----- Input material -----

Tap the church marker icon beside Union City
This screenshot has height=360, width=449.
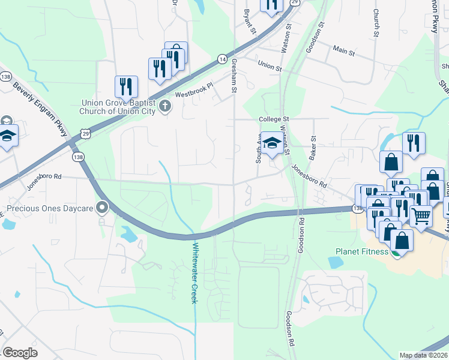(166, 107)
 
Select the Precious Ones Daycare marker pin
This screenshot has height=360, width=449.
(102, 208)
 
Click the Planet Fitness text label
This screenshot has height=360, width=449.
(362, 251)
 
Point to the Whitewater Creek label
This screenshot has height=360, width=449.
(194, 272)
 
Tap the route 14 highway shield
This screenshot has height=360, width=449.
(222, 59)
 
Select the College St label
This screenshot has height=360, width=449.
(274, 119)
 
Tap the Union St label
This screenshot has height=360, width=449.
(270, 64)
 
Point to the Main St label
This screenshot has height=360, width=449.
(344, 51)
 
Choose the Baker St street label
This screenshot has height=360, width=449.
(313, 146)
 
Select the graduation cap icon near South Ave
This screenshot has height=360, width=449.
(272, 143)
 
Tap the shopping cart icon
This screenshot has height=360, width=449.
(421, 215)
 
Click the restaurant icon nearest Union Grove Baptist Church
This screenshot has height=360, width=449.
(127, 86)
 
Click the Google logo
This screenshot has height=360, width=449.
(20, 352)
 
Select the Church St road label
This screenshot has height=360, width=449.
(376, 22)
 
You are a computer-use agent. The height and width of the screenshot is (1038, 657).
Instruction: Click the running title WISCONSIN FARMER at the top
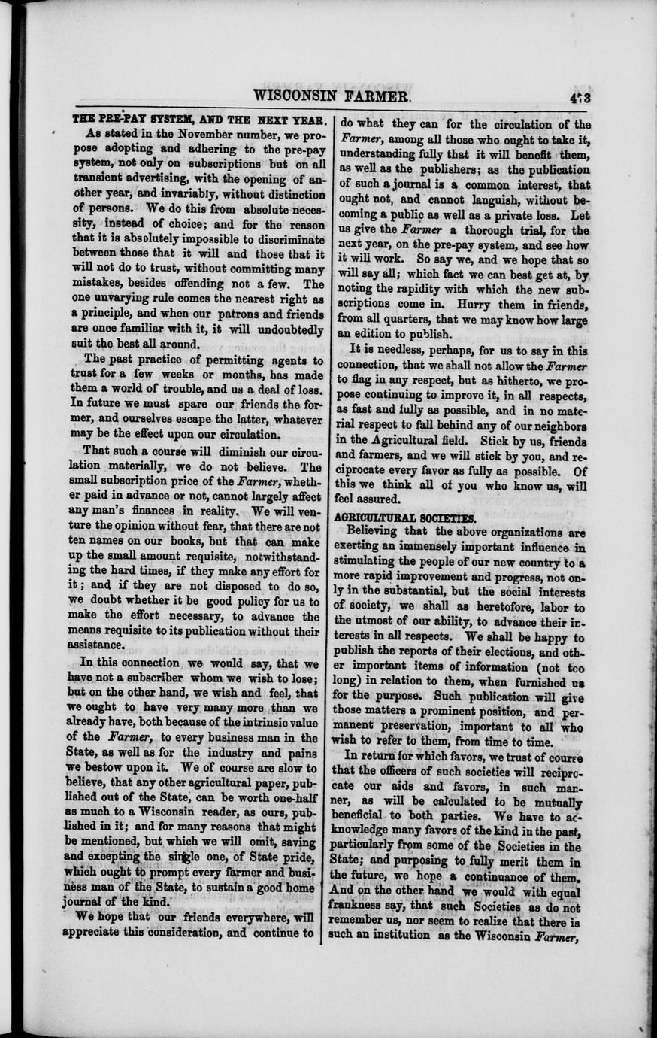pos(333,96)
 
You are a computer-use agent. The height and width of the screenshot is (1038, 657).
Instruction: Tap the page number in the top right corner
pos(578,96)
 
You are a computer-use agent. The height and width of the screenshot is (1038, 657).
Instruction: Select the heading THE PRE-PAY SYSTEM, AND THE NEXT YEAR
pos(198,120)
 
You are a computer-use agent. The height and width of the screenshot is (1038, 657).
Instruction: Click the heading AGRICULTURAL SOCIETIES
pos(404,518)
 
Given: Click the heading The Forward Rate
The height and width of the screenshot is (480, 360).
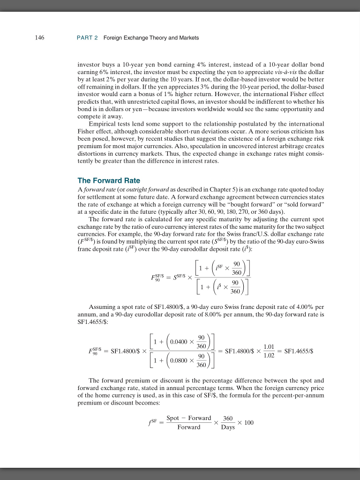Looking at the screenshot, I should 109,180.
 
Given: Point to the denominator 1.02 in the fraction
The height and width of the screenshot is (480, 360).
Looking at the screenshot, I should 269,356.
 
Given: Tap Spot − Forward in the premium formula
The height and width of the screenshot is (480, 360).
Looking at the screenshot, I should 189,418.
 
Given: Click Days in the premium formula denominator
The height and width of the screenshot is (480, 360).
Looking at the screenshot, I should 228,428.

-----

## What you have to do
Extract every line from the entries above that contains the word "formula".

## Finished exercise
Given: Tap Spot − Forward in the premium formula
Given: Click Days in the premium formula denominator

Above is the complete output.